Researchers at Rice University, along with researchers from several institutions in the U.S. and abroad, including Lawrence Berkeley National Laboratory; University of California, San Diego; University of Lille, National Center for Scientific Research (CNRS), Centrale Lille Institut; University of Artois; Northwestern University; Purdue University; University of Rennes, INSA Rennes, CNRS, Institut FOTON; Brookhaven National Laboratory; University of Washington; and Northwestern University, have described a way to synthesize formamidinium lead iodide (FAPbI3) ⎯ the type of crystal currently used to make the highest-efficiency perovskite solar cells ⎯ into ultrastable, high-quality photovoltaic films. The overall efficiency of the resulting FAPbI3 solar cells decreased by less than 3% over more than 1,000 hours of operation at temperatures of 85 degrees Celsius (185 Fahrenheit).
“Right now, we think that this is state of the art in terms of stability,” said Rice engineer Aditya Mohite, whose lab has achieved various improvements in perovskites’ durability and performance over the past several years. “Perovskite solar cells have the potential to revolutionize energy production, but achieving long-duration stability has been a significant challenge.”
With this recent achievement, the team reached a milestone toward making perovskite photovoltaics market-ready. The key was “seasoning” the FAPbI3 precursor solution with a sprinkling of specially designed two-dimensional (2D) perovskites. These served as a template guiding the growth of the bulk/3D perovskite, providing added compression and stability to the crystal lattice structure.

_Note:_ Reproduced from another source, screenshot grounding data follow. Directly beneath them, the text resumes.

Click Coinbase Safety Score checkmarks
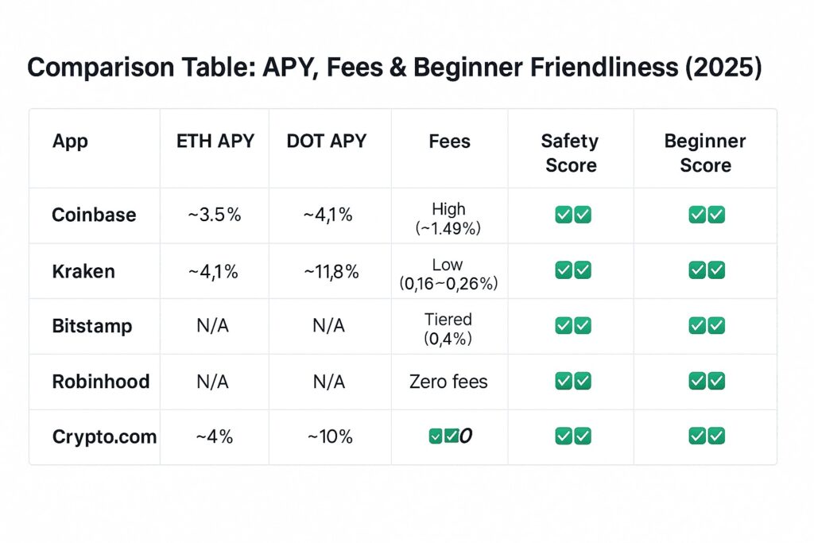The image size is (814, 543). pyautogui.click(x=573, y=215)
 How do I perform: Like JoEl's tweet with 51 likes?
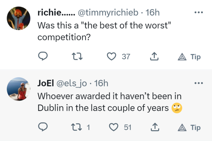[x=114, y=127]
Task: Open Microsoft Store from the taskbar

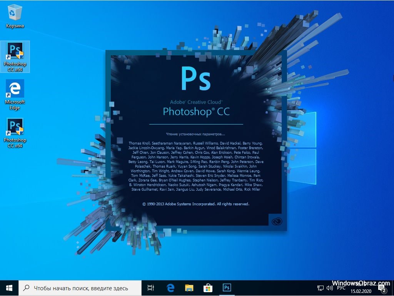Action: tap(208, 288)
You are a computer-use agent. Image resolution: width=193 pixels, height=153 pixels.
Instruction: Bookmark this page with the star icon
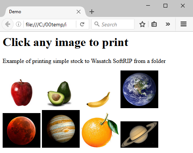tap(142, 24)
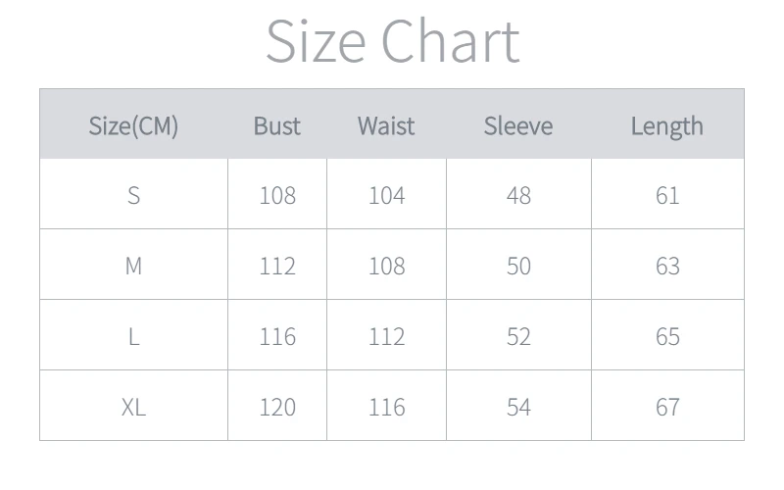Click the M size row label
The height and width of the screenshot is (490, 784).
point(133,266)
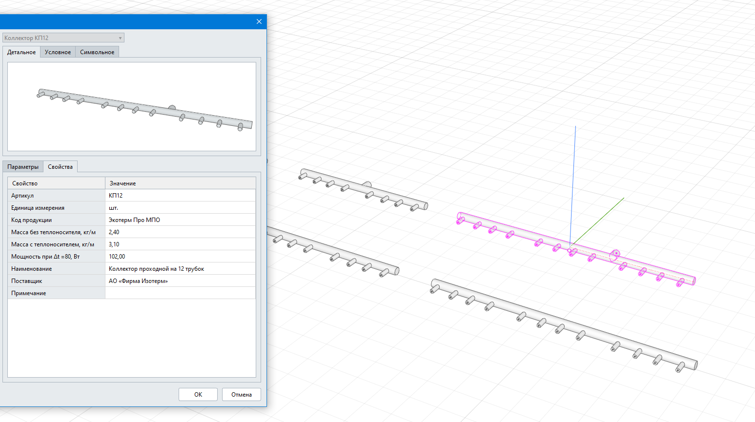Open the Коллектор КП12 dropdown

(x=63, y=38)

“Perovskite crystals get broken in two ways: chemically ⎯ destroying the molecules that make up the crystal ⎯ and structurally ⎯ reordering the molecules to form a different crystal,” said Isaac Metcalf, a Rice materials science and nanoengineering graduate student and a lead author on the study. “Of the various crystals that we use in solar cells, the most chemically stable are also the least structurally stable and vice versa. FAPbI3 is on the structurally unstable end of that spectrum.”
While more stable than FAPbI3 both chemically and structurally, 2D perovskites are typically not great at harvesting light, making them a poor choice of material for solar cells. However, the researchers hypothesized that 2D perovskites used as templates for growing FAPbI3 films might impart their stability to the latter. To test this idea, they developed four different types of 2D perovskites ⎯ two with a surface structure nearly indistinguishable from that of FAPbI3 and two less well-matched ⎯ and used them to make different FAPbI3 film formulations.
“The addition of well-matched 2D crystals made it easier for FAPbI3 crystals to form, while poorly matched 2D crystals actually made it harder to form, validating our hypothesis,” Metcalf said. “FAPbI3 films templated with 2D crystals were higher quality, showing less internal disorder and exhibiting a stronger response to illumination, which translated as higher efficiency.”
The 2D crystal templates improved not only the efficiency of FAPbI3 solar cells but also their durability. While solar cells without any 2D crystals degraded significantly after two days of generating electricity from sunlight in air, solar cells with 2D templates did not start degrading even after 20 days. By adding an encapsulation layer to the 2D-templated solar cells, stability was further improved to timescales approaching commercial relevance.
These findings could have a significant impact on light-harvesting, or photovoltaic, technologies, further reducing manufacturing costs and enabling the construction of solar panels with a simplified structure that are lighter weight and more flexible than their silicon-based counterparts.
“Perovskites are soluble in solution, so you can take an ink of a perovskite precursor and spread it across a piece of glass, then heat it up and you have the absorber layer for a solar cell,” Metcalf said. “Since you don’t need very high temperatures ⎯ perovskite films can be processed at temperatures below 150 Celsius (302 Fahrenheit) ⎯ in theory that also means perovskite solar panels can be made on plastic or even flexible substrates, which could further reduce costs.”
Although it is the most widely used semiconductor in photovoltaic cells, silicon entails manufacturing processes that are more resource-intensive than those of emerging alternatives. Among these, halide perovskites stand out for their soaring efficiencies, which have gone from 3.9% in 2009 to over 26% currently.
“It should be much cheaper and less energy-intensive to make high-quality perovskite solar panels compared to high-quality silicon panels, because the processing is so much easier,” Metcalf said. “We need to urgently transition our global energy system to an emissions-free alternative,” he added, pointing to United Nations’ Intergovernmental Panel on Climate Change estimates that “make a strong case for solar as an alternative to fossil fuels.”
Mohite also wished to give credit to Siraj Sidhik, a Rice doctoral alumnus and a lead author on the study, who started this project based on a theoretical idea by Professor Jacky Even at the University of Rennes. Mohite also thanked the collaborators at the national labs and at several universities in the U.S. and abroad whose help was instrumental to this work.